Desde San Isidro se están llevando adelante experiencias sustentables en el tiempo con respecto al modo en que se puede lograr que la normativa de control ambiental surja desde el interés propio de la comunidad, merced al trabajo conjunto entre vecinos y sus autoridades, por medio del debate democrático y la fuerte convicción en promover mejoras permanentes antes que una meta impuesta por una mera visión tecnocrática.
Está demostrado que en el mundo actual, los mayores productores de contaminación son los países que se encuentran más desarrollados económicamente, lo cual no implica que culturalmente existan otras naciones y culturas menos favorecidas en lo económico pero mucho más respetuosas en su vínculo con el medio ambiente en el que viven.
La firma de convenios y protocolos, tanto como las convenciones organizadas sobre el tema, no logran avanzar en compromisos claros y concretos. Ante esta realidad, comunidades como la de San Isidro tienen el desafío, en un esfuerzo cogestivo, de dar el ejemplo y convertirse en ciudades “verdes”, espacios sustentables que breguen desde una educación ecológica por el cuidado del ecosistema sentando las bases para un futuro mejor para las generaciones venideras.
Esta posición comparativa lleva consigo también una serie de dilemas que nos debemos plantear y tratar de resolver. ¿El mundo va a renunciar a su desarrollo, produciendo situaciones de recesión profundas, con una merma importante en la actividad industrial en pos de estos altos postulados de cuidado del medio ambiente? ¿Aquellos países que no estamos desarrollados renunciaríamos a emprender el mismo camino que los más favorecidos o tendremos la capacidad de generar industrias no contaminantes?

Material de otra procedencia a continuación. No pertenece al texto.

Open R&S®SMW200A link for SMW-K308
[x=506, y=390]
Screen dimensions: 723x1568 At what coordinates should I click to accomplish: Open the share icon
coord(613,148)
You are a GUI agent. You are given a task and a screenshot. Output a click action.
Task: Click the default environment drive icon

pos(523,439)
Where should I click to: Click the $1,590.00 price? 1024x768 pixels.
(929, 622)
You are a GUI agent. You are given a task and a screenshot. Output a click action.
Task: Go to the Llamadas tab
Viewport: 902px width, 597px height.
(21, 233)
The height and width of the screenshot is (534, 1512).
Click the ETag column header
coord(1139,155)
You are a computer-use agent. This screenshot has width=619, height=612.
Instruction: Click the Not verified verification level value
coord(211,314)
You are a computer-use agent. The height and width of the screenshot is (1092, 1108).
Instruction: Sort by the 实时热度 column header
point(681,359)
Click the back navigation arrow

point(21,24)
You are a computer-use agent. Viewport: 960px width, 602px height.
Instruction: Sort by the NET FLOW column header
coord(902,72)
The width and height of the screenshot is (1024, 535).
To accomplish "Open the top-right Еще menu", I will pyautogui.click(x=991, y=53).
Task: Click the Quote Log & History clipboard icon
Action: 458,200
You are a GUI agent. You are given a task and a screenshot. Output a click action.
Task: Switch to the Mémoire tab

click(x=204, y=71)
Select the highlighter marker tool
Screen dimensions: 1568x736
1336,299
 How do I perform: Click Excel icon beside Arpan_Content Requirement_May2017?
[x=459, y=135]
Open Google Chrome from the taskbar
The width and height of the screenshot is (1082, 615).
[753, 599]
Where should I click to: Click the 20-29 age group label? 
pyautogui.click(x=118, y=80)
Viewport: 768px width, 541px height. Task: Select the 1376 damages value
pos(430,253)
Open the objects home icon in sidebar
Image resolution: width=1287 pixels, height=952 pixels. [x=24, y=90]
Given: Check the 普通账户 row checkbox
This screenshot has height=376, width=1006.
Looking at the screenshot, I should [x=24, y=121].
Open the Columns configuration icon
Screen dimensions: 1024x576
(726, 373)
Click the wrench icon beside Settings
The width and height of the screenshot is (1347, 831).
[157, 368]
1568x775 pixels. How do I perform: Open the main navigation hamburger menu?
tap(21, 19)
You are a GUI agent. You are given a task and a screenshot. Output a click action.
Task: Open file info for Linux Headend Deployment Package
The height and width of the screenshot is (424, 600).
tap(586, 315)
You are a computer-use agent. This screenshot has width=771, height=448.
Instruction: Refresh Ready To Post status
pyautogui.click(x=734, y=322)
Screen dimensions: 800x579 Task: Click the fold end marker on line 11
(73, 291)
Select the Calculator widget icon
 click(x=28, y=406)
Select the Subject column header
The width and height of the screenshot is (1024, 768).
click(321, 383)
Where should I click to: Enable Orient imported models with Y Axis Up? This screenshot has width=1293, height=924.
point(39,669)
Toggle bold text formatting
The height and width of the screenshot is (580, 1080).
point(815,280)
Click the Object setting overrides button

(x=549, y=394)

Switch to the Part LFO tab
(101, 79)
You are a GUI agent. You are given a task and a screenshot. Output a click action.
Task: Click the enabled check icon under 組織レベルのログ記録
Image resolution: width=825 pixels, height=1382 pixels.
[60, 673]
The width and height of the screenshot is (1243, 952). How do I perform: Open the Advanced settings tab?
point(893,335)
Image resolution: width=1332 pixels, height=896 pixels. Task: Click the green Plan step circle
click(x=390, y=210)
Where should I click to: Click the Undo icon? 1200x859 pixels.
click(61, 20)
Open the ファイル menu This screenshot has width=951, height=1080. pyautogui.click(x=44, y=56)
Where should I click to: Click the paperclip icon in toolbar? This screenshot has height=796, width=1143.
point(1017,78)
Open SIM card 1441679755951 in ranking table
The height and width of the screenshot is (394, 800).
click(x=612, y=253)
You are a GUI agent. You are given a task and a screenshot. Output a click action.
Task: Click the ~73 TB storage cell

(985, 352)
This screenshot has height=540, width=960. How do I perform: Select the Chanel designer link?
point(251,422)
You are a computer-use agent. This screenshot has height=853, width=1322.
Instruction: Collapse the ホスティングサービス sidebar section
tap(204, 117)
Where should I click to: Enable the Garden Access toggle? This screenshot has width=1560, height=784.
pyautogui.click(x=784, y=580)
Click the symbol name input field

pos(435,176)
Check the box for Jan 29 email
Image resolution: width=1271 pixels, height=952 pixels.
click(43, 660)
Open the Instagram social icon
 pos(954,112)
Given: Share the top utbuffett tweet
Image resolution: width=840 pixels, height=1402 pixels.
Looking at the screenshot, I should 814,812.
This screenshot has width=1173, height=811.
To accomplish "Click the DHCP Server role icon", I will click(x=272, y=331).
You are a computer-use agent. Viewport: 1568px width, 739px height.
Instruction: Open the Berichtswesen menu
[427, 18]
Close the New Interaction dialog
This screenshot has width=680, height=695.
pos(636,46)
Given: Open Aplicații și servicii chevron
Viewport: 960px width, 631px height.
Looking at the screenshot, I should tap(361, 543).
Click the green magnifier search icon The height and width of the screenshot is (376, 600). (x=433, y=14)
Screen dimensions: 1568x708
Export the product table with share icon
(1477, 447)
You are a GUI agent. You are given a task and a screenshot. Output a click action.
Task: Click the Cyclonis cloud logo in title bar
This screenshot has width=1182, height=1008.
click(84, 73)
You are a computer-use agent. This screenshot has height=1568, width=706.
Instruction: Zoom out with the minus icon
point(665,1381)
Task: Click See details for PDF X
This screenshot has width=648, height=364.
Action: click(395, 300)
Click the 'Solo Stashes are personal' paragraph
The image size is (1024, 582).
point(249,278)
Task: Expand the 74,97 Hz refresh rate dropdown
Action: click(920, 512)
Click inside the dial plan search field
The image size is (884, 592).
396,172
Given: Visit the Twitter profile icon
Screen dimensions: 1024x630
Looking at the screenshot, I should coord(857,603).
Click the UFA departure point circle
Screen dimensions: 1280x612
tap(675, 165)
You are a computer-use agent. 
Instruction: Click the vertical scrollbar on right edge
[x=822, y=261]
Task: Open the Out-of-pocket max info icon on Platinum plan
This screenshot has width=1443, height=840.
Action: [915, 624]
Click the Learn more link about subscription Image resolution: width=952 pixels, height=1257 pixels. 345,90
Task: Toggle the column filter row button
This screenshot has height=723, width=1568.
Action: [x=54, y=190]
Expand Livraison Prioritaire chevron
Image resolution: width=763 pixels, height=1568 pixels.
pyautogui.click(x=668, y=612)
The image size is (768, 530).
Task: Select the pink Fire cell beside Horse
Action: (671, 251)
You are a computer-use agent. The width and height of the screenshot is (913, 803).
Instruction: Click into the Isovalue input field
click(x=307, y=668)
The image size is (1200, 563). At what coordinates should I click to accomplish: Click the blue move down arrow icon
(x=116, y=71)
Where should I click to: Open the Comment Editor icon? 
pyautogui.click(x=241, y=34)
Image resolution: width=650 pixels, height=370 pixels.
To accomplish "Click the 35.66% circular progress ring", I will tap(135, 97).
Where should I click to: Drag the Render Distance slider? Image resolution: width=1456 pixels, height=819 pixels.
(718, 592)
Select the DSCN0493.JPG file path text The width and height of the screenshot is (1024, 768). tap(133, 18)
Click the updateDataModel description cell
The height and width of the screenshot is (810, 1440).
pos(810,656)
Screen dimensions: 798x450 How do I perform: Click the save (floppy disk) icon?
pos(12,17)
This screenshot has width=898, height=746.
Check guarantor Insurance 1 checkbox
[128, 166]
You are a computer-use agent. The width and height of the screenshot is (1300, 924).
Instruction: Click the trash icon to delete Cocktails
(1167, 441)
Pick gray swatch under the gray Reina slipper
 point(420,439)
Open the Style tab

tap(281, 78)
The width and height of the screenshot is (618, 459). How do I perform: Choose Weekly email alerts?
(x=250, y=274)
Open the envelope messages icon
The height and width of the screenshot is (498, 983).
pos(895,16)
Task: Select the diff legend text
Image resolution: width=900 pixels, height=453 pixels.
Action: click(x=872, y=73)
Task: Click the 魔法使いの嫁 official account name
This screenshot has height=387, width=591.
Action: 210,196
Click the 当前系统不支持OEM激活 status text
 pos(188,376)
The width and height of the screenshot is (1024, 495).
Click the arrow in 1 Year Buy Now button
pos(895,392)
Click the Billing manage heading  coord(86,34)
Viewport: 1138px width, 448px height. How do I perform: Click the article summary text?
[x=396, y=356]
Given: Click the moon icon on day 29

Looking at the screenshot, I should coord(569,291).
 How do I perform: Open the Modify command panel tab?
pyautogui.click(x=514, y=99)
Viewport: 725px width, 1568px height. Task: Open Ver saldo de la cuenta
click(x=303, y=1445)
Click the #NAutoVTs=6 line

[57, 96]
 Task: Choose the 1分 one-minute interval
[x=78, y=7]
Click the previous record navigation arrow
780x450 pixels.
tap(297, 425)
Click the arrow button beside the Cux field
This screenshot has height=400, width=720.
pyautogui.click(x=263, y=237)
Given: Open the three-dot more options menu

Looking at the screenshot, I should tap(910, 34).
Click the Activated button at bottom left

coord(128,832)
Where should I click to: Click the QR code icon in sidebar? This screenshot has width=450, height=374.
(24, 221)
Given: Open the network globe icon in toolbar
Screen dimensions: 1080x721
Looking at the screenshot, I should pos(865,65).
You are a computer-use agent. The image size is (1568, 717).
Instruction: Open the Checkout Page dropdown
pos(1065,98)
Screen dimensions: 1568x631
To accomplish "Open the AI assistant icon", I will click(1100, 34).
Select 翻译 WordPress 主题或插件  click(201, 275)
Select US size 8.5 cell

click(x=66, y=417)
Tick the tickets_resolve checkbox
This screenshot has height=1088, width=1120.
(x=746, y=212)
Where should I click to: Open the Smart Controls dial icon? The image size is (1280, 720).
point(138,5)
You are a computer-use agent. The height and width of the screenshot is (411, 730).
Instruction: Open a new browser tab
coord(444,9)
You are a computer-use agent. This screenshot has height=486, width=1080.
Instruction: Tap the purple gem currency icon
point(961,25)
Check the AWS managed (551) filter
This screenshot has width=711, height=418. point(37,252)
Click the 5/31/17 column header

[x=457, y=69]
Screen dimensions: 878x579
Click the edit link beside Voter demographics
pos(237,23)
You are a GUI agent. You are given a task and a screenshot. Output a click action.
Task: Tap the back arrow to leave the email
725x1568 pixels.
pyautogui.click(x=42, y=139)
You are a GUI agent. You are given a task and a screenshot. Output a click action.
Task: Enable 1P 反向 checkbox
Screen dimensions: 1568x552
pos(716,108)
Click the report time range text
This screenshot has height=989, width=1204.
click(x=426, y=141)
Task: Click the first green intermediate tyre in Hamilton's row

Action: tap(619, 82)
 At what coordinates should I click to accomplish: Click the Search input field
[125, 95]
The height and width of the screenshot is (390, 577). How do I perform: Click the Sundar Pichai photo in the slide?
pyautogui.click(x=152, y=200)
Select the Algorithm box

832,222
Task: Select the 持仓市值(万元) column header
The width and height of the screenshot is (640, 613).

Estoy convencido que existe la posibilidad de generar industrias sobre nuevos paradigmas. La industria del futuro, no será la del armamentismo y la de la contaminación, como lo fue a principios del siglo XX en algunos países que la utilizaron para salir de crisis profundas. Hay maneras por las cuales todo el mundo puede incorporar nuevas tecnologías de la mano de un desarrollo sustentable.
Ese es el gran desafío por nosotros y la conservación de nuestra especie humana.